Mazi fiil sebata, temekkün ve istikrara işaret eder. (Hâlidî, Vakafât, s. 107)
İsm-i fail kalıbındaki خَامِد۪ينَ, mef’ûl olan حَص۪يداً için sıfattır. Bunun manası bu durumun sabit olduğu, onlardan hiçbir şekilde ayrılmadığıdır.
Sıfat, mevsûfunun sahip olduğu bir özelliğe işaret etmek için yapılan tetmim ıtnâbı sanatıdır.
İsim cümlesinde yer alan ism-i fail, çoğunlukla sübut ve süreklilik anlamı ifade eder. Fiil cümlesinde yer alan ism-i fail ise hudûs ve yenilenme anlamı ifade eder. İsm-i fail, isim cümlesi bağlamında kullanılıp başında tekid lâmı (lâm-ı muzahlaka) bulunursa, bu durum sübut manasını artırır. (Muhammed Rızk, Dr. Öğr. Üyesi, Hitit Üniversitesi, İlahiyat Fakültesi, Arap Dili ve Belâgati Anabilim Dalı, Kur’an-ı Kerim’de İsm-i Failin İfade Göstergesi (Manaya Delaleti, Hitit Üniversitesi İlahiyat Fakültesi Dergisi, (Haziran/June 2020, 19/1: 405-426)
حَص۪يداً ’deki tenkir, nev ve teksir ifade eder.
جَعَلْنَاهُمْ حَص۪يداً خَامِد۪ينَ ibaresinde istiare vardır. Müstear toplanmış ekin lafzıdır. Müstearun minh ekindir. Müstearun leh azap edilenlerdir. Her ikisi de mahsustur. Câmi’ ise helak olmaktır ki aklîdir. (Fatma Serap Karamollaoğlu, Kuran Işığında Belâgat Dersleri Beyân İlmi)
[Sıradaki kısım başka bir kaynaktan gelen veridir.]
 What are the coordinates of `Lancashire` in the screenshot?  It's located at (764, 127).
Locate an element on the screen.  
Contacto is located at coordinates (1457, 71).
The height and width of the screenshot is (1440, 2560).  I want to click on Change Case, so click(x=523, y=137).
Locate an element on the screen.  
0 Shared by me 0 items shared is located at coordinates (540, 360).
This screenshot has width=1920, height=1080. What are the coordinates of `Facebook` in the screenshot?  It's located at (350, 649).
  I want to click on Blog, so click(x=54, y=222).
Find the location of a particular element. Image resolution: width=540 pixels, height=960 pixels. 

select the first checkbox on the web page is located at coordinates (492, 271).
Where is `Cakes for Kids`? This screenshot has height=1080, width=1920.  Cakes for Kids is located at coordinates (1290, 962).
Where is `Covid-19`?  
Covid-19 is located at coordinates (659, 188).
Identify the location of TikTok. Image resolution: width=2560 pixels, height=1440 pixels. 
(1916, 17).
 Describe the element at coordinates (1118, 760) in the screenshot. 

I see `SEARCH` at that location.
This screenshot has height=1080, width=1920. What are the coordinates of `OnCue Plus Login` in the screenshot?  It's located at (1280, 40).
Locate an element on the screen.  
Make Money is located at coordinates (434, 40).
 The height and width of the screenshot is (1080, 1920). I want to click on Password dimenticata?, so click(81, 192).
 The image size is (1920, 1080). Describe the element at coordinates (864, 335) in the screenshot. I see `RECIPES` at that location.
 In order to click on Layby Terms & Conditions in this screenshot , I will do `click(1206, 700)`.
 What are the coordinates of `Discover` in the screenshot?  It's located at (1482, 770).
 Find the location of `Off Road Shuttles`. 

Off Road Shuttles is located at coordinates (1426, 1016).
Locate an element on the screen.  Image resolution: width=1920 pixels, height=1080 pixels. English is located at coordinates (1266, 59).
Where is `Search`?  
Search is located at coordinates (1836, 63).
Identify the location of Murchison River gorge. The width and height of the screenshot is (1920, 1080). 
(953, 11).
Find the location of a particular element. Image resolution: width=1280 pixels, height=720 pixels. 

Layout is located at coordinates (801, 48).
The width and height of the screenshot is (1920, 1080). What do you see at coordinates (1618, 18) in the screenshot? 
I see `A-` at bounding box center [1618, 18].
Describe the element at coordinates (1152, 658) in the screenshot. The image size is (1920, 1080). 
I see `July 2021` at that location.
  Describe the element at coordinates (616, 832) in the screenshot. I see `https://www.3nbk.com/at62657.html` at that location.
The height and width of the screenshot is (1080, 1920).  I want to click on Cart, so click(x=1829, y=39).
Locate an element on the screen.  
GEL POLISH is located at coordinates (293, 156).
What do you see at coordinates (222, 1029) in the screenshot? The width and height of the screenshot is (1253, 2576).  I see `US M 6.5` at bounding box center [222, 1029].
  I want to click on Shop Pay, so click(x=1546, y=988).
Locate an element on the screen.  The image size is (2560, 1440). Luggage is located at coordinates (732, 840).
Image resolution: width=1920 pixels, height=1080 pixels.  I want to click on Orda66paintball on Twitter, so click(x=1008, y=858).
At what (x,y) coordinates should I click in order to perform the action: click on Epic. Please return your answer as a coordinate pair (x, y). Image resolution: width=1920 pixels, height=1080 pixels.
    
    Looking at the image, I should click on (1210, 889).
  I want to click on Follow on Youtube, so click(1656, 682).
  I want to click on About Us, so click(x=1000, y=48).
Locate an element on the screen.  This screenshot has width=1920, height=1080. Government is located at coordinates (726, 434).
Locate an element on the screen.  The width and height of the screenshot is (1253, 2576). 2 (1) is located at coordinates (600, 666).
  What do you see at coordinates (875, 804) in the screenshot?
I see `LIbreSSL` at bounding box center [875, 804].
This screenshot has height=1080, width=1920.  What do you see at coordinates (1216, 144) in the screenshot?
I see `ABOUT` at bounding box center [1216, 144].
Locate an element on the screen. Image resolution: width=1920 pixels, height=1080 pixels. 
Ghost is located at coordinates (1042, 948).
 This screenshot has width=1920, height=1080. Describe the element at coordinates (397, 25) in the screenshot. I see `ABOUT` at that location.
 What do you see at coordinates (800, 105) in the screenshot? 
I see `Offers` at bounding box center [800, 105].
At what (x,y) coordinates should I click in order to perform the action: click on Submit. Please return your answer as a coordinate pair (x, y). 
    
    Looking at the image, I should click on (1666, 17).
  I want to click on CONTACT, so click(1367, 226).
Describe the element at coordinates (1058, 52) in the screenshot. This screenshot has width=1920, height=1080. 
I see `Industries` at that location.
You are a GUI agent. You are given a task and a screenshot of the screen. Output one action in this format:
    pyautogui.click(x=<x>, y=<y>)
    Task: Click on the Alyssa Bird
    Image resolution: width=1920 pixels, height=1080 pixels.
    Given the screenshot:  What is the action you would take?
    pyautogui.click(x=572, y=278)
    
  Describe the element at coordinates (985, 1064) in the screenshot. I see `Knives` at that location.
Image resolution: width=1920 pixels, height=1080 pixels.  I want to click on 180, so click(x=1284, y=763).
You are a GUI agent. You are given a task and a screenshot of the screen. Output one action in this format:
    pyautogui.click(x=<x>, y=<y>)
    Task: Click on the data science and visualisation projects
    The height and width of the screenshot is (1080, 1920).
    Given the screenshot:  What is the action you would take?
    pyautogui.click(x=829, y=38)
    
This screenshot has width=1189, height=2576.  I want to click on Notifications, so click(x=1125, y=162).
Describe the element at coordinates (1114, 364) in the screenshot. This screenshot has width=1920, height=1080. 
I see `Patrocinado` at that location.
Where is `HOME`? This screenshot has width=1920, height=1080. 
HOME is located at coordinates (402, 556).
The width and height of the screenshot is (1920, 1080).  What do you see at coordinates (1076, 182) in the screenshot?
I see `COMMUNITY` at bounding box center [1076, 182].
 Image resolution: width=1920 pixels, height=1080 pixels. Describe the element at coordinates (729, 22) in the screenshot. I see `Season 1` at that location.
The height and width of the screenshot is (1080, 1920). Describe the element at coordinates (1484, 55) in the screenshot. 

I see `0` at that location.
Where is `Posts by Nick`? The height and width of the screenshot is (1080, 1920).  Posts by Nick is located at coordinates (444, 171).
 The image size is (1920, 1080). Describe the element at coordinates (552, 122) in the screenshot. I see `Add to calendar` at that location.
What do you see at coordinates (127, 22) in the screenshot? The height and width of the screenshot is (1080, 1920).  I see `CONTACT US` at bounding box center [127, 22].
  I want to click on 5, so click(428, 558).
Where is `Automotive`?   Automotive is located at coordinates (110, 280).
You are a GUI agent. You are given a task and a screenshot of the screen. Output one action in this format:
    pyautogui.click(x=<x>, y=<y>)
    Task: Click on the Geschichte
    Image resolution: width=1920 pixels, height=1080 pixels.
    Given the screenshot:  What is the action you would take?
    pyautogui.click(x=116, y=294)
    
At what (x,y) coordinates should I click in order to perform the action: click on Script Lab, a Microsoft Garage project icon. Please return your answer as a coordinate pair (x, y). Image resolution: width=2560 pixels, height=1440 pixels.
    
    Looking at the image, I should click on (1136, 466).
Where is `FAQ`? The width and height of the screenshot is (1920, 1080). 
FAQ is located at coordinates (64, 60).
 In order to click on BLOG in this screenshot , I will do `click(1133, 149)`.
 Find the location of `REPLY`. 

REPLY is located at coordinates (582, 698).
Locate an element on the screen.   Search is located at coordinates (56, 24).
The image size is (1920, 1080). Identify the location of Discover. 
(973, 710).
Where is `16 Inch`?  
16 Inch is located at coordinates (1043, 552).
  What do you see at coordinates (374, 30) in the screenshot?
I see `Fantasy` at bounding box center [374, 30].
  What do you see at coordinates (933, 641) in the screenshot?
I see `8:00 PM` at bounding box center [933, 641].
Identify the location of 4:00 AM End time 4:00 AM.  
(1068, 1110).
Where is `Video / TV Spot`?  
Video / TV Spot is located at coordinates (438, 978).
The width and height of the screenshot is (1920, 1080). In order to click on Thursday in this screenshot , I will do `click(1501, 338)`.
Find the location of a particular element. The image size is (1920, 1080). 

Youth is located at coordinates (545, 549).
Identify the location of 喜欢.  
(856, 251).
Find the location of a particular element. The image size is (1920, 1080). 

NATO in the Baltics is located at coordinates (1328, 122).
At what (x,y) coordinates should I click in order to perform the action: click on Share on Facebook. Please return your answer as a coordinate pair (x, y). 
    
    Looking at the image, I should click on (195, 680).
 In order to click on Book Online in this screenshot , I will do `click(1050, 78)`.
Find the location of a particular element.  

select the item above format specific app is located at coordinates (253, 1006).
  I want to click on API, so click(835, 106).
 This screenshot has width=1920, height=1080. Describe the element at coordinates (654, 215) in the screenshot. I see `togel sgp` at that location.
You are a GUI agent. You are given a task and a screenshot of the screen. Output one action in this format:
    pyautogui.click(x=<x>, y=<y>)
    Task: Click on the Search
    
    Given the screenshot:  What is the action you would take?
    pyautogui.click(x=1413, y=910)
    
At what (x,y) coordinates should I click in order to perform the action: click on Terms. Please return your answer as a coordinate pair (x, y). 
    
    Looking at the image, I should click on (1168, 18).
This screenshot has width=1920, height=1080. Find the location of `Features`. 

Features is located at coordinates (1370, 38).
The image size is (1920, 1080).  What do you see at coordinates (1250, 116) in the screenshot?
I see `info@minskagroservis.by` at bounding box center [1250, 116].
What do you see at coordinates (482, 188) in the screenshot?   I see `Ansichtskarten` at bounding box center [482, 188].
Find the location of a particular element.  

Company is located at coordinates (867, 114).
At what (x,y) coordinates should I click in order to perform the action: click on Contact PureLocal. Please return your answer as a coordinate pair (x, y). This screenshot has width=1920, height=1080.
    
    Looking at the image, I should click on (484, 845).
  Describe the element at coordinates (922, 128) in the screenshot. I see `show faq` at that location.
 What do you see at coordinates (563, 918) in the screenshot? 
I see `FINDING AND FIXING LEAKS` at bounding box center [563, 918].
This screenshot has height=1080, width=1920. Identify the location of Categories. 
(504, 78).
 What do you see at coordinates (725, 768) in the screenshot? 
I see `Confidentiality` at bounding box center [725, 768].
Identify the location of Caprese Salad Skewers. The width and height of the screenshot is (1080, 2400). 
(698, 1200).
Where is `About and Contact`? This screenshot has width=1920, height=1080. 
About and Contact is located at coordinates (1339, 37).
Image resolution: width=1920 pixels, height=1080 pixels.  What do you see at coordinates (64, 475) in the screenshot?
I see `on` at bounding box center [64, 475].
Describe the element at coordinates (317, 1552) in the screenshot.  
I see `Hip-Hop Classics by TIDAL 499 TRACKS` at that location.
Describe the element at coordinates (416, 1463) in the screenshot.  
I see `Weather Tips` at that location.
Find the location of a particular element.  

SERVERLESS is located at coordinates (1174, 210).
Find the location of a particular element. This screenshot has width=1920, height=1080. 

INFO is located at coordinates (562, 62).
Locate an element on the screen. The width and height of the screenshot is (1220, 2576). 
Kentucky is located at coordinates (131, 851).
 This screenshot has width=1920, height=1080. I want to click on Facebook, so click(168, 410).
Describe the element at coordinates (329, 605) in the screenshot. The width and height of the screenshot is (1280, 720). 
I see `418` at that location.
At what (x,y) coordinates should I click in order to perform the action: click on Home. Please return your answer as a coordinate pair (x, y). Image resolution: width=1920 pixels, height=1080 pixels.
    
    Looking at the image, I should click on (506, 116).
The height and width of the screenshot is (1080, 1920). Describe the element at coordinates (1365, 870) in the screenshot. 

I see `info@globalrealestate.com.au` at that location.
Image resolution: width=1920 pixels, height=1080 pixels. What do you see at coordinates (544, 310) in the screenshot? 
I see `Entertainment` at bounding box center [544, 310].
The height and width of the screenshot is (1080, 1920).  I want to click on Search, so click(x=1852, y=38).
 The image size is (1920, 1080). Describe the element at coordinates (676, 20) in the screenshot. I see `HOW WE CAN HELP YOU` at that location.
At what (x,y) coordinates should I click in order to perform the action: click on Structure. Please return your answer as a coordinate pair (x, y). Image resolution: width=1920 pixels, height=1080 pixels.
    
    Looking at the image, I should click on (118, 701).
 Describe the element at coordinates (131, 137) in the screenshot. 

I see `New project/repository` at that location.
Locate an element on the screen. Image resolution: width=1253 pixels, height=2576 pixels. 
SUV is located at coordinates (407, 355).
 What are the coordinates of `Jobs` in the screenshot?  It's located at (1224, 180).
Bu ayeti teşbih olarak da değerlendiren alimlerimiz vardır. Bu durumda da teşbih-i cem’ söz konusudur. (Safvetü't Tefasir, Fatma Serap Karamollaoğlu, Kuran Işığında Belâgat Dersleri Beyân İlmi)
Bu sözleri niçin دَعْوٰي (dua-çağrı) diye adlandırılmıştır? Çünkü onlar, kendileri aleyhine وَيْلَ ’i çağırmış ve يَا وَيْلَنَٓا demişlerdir ki bu, “Ey veyl gel, işte bu senin vaktindir.” demektir. تِلْكَ, ya isim ya haber olarak merfû veya mansubdur. دَعْوٰيهُمْ kelimesi de böyledir. Müfessirler şöyle demişlerdir: “Bu kâfirler, bunu hep söyleyip durmuşlardır ama bu onlara fayda vermemiştir. Nitekim Cenab-ı Hakk, [Fakat hışmımızı gördükleri zaman, imanları fayda verecek değil. (Mümin Suresi, 85)] buyurmuştur. (Fahreddin er-Râzî)
Onların pişmanlık dolu sözlerini Allah Teâlâ'nın dualar olarak isimlendirmesi, onların ne kadar zelil ve zor durumda olduklarının işaretidir. Kasıtlı olarak seçilen bu kelime, ayetin anlamıyla kelimeler arasındaki uyum olan mürâât-ı nazîr sanatının güzel bir örneğidir.